WHAT IS EXPECTED
Apart from the pictures, reproduce the data below exactly as it stands.
[SUPPLIED DATA]
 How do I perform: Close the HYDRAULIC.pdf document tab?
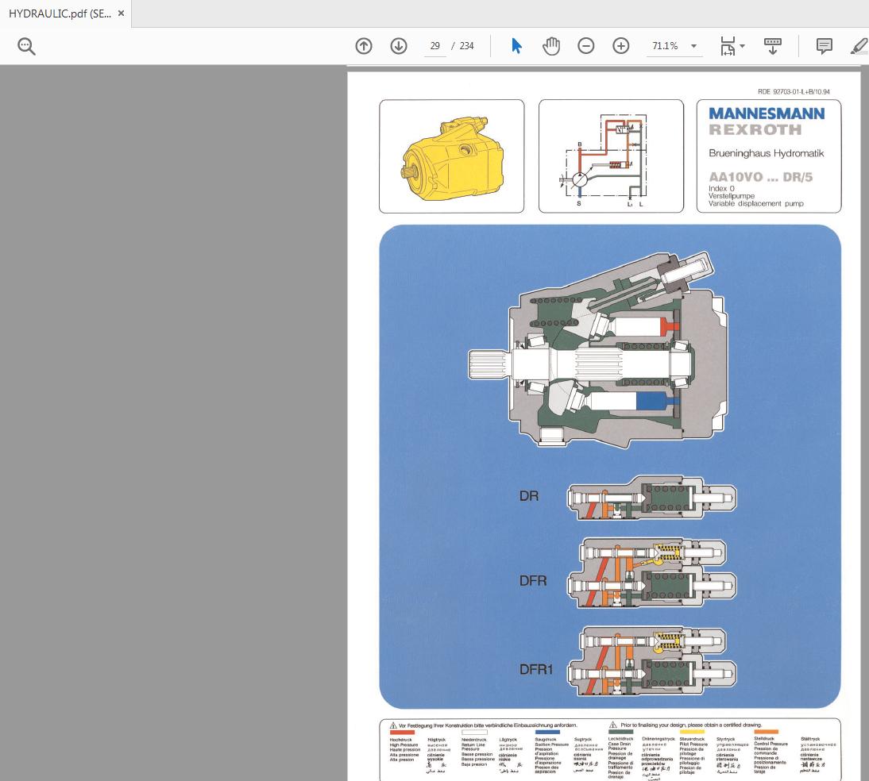coord(121,13)
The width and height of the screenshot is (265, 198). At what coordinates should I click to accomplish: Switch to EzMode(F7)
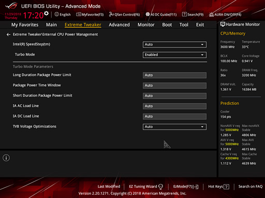[x=186, y=187]
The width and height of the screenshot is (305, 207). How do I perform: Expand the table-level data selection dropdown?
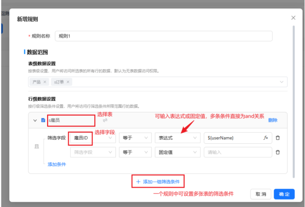(282, 82)
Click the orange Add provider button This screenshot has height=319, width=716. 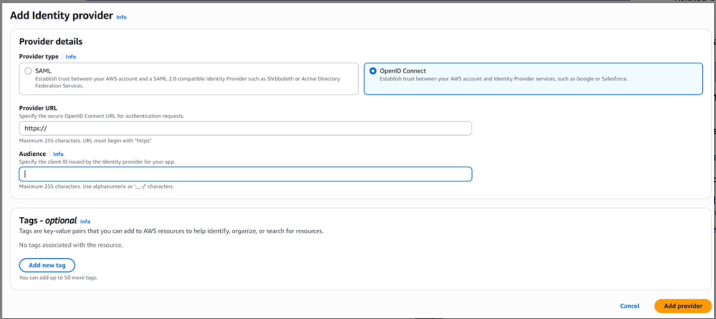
[/SUPPLIED DATA]
RESULT FOR THIS TASK
 How do I perform: Close the HYDRAULIC.pdf document tab?
coord(121,13)
The width and height of the screenshot is (265, 198). At what coordinates should I click to accomplish: Switch to EzMode(F7)
[x=186, y=187]
The width and height of the screenshot is (305, 207). How do I perform: Expand the table-level data selection dropdown?
(282, 82)
Click the orange Add provider button This screenshot has height=319, width=716. 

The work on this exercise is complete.